Evangelists in back seat.

The success of open source software is now being driven by its rapid commercialisation and not simply its appeal to evangelistic developers, a new report has suggested.

The authors of Power, Speed and Assimilation: Open Source Changes the Industry, and the Industry Changes Open Source, a mini report from Saugatuck Technology, go as far as to suggest that it has been the involvement of large IT vendors, such as IBM and Microsoft, that has given open source its most important boost.

The consequence is that open source is now less about developer-driven projects and more about products under the commercial control of specific companies.

"It's safe to say that open source software is not what anyone thought it was, or would be," said Saugatuck's managing director and report co-author, Bruce Guptill. "Open source's rampant commercialisation has accelerated its adoption and change well beyond what most IT executives and software industry executive ever perceived or predicted," he said.

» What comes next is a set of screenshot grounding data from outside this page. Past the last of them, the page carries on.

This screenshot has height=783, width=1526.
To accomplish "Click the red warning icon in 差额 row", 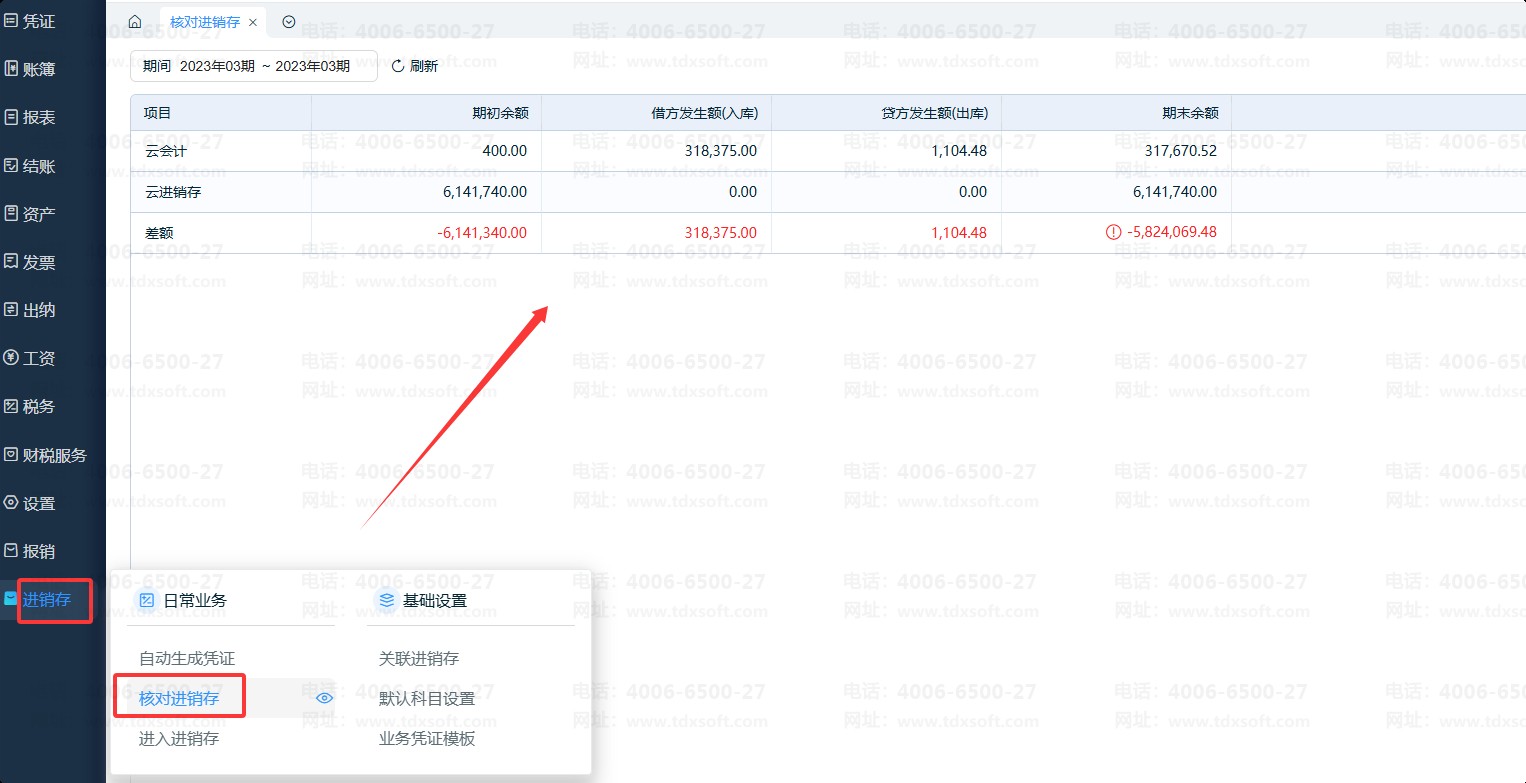I will coord(1113,232).
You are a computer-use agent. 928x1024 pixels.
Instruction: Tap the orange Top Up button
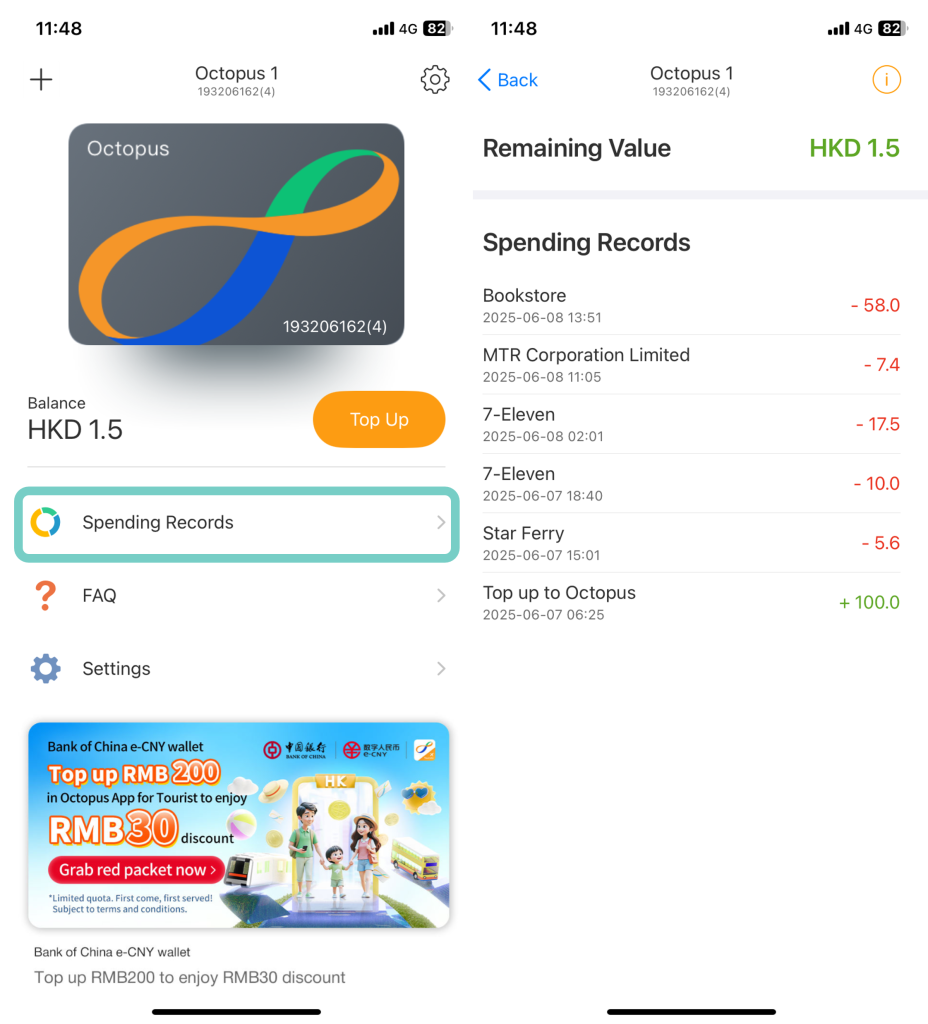(x=379, y=419)
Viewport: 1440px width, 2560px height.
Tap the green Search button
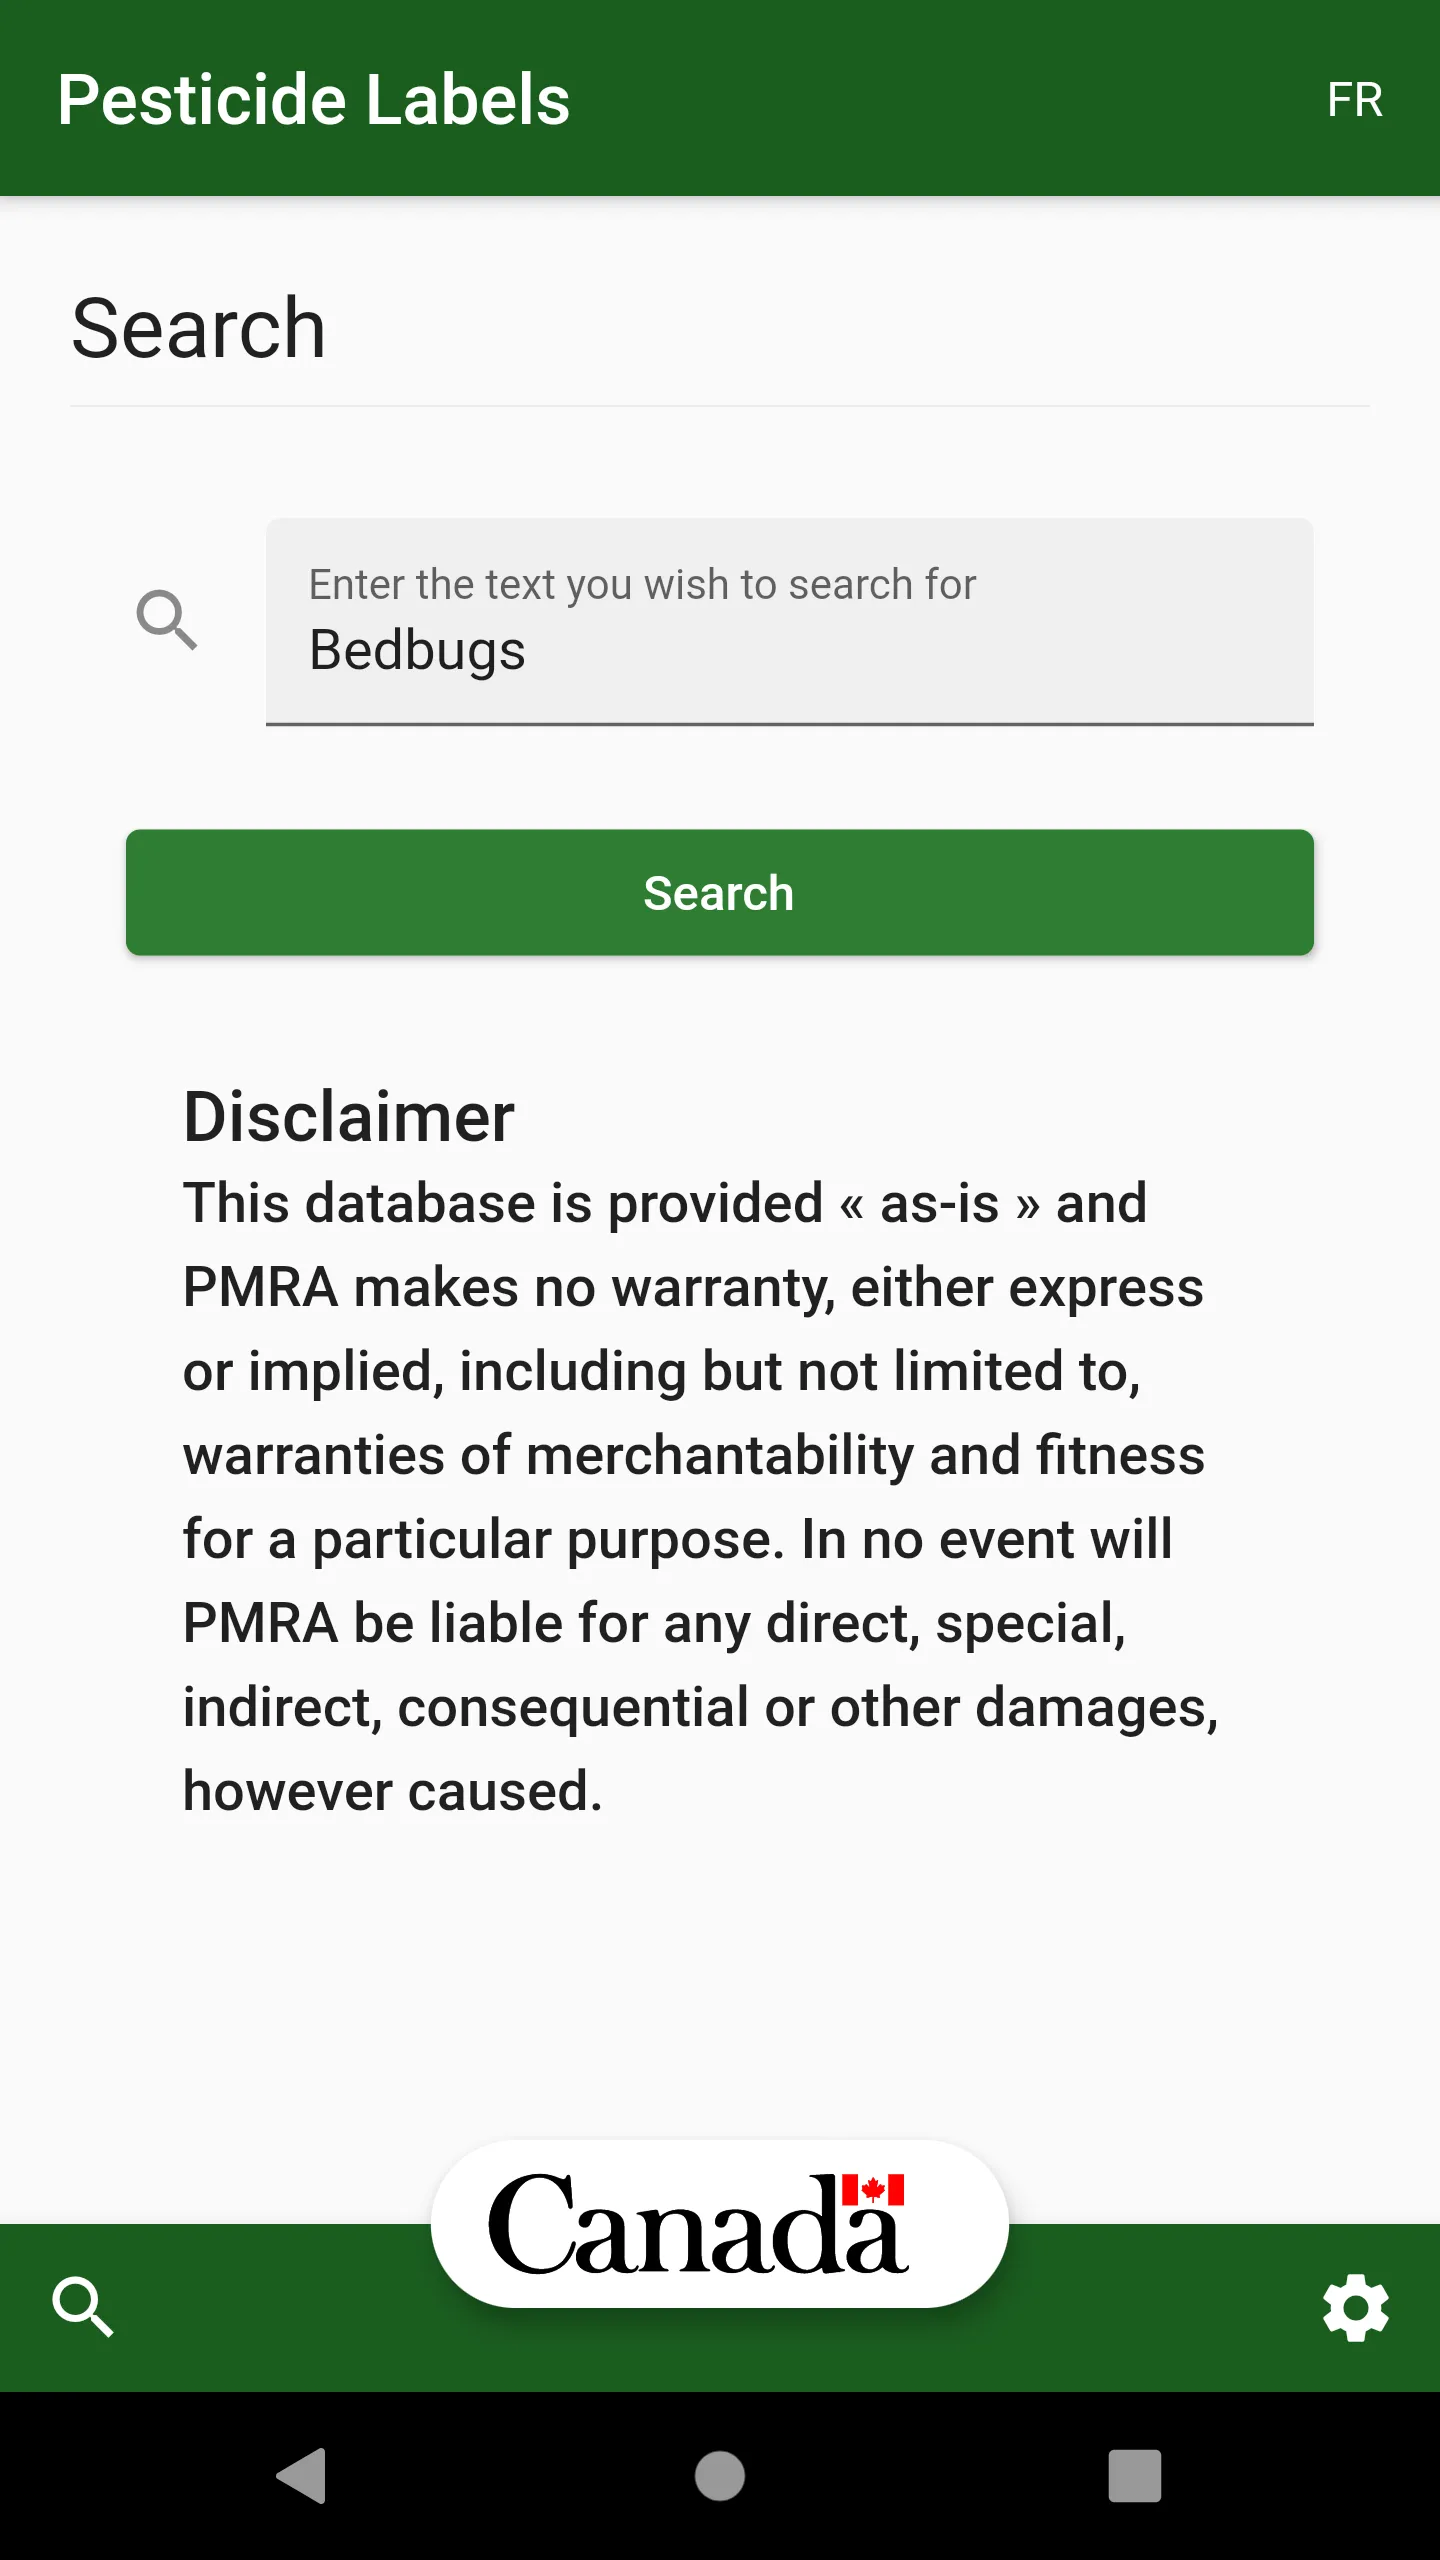pyautogui.click(x=720, y=892)
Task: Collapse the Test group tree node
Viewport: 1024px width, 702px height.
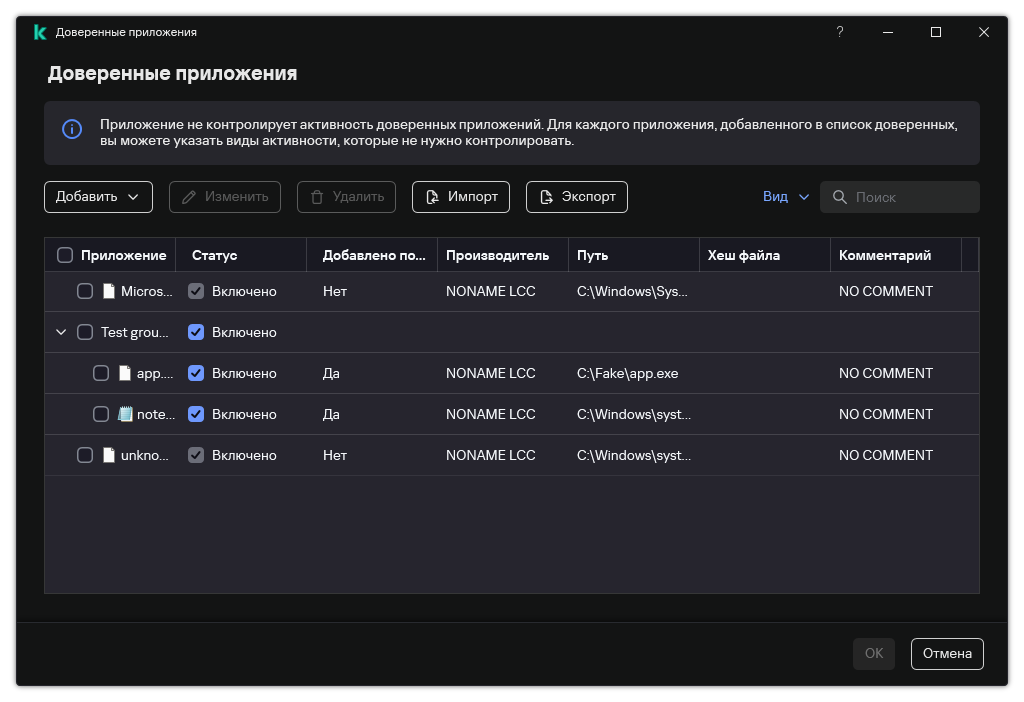Action: 61,332
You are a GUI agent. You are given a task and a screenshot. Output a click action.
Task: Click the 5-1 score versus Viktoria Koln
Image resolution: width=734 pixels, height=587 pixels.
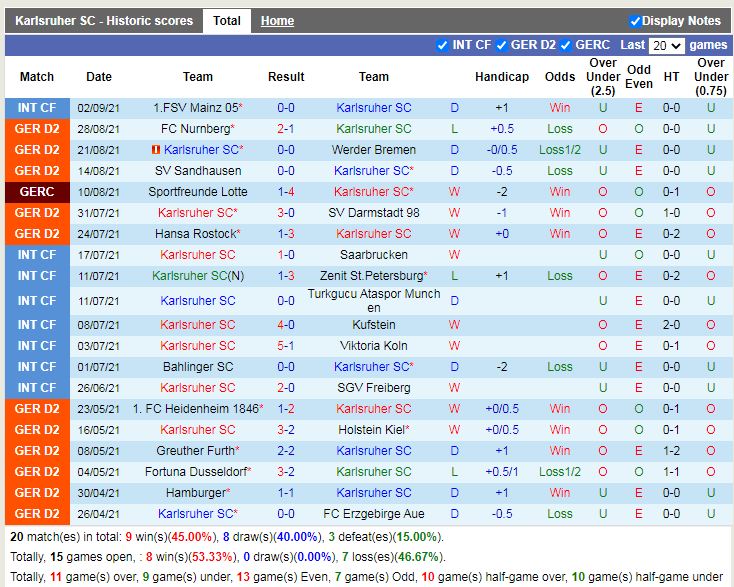point(286,346)
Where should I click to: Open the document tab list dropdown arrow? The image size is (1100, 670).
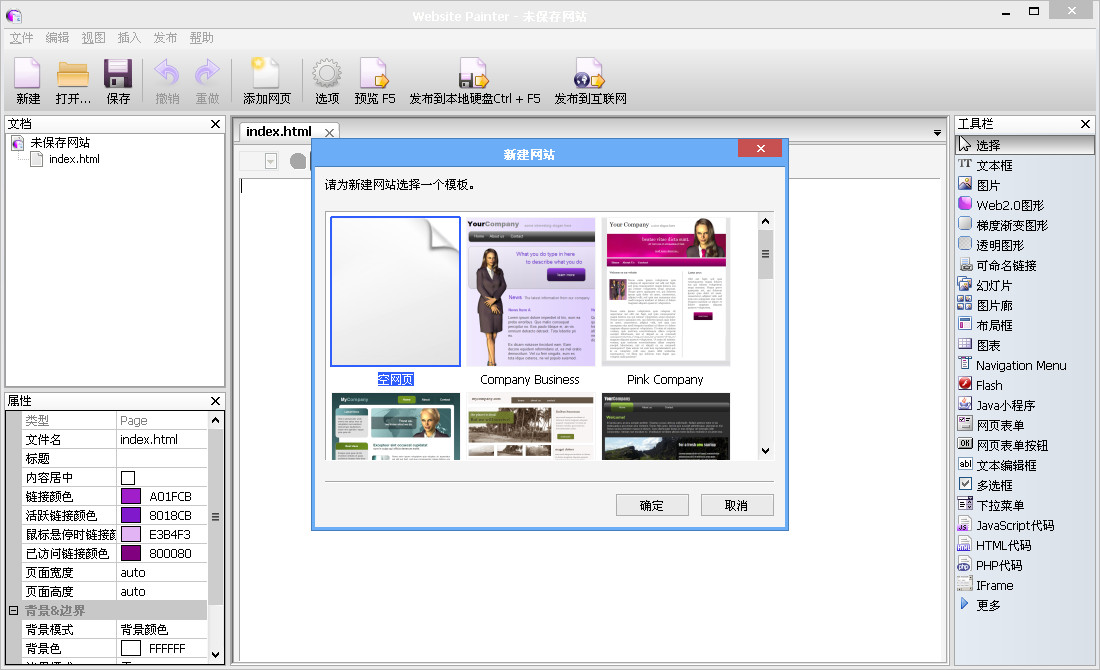[x=937, y=133]
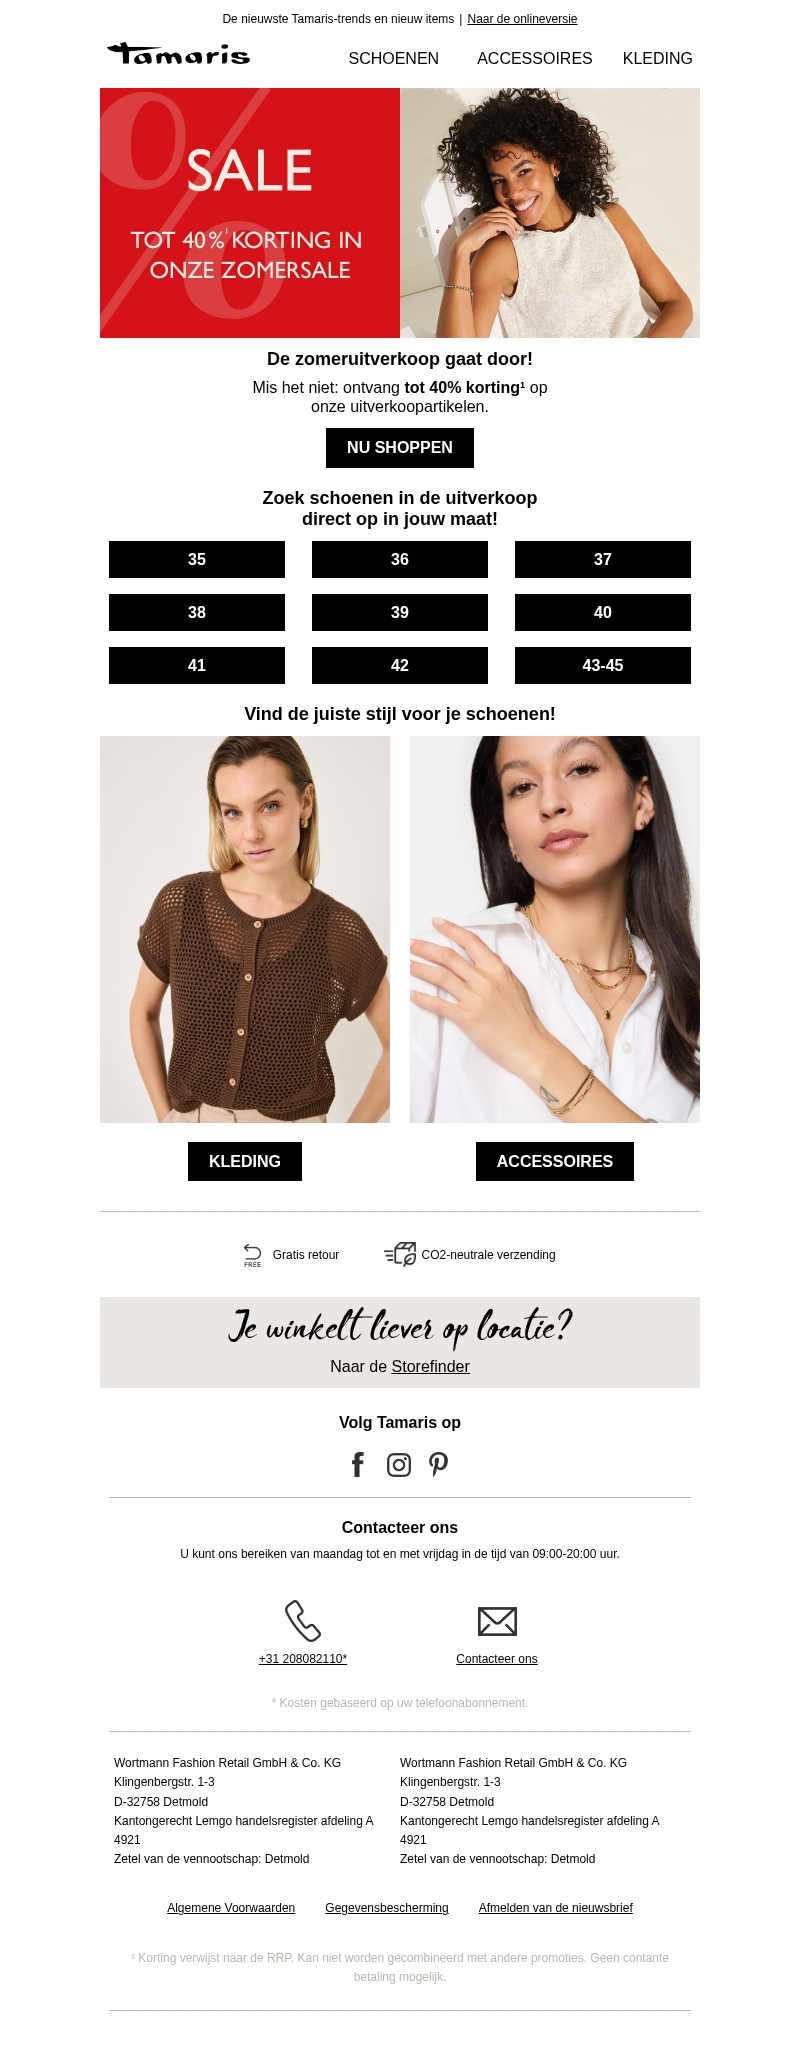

Saugatuck claims that the success of open source makes it necessary to change how its expansion is measured, orienting it more towards commercial development.

"The reality today is that most open source software comes from carefully structured and well-managed development communities made up primarily of software vendors. And some of the most influential software vendors in open source are the same master brands from which we currently buy enterprise-critical solutions: IBM, Microsoft, Oracle, SAP, Sun and others," say the authors.

That companies, including closed source enemy Microsoft, are now a key factor in helping to drive open source into mainstream business might appear ironic to some, but it could be argued that it is more symptom than cause. Microsoft and others have had to integrate some elements of open source into its environment because that was what the market was telling them to do.

The paid-for report, which can be downloaded from the company's website, was compiled after gather data from a range of sources, including vendors, IT executives, and developer organisations.

The company has produced a number of open course-related reports in recent times, including ‘Open Source Software: The Next Disruptive It Influence' in 2007, which suggested that the influence of such software was often less apparent than that of closed source equivalents.

A separate report from late 2006 predicted that half of all enterprises would be running Linux in core applications by 2011, a prediction that could turn out to understate the success of open source in achieving mainstream status.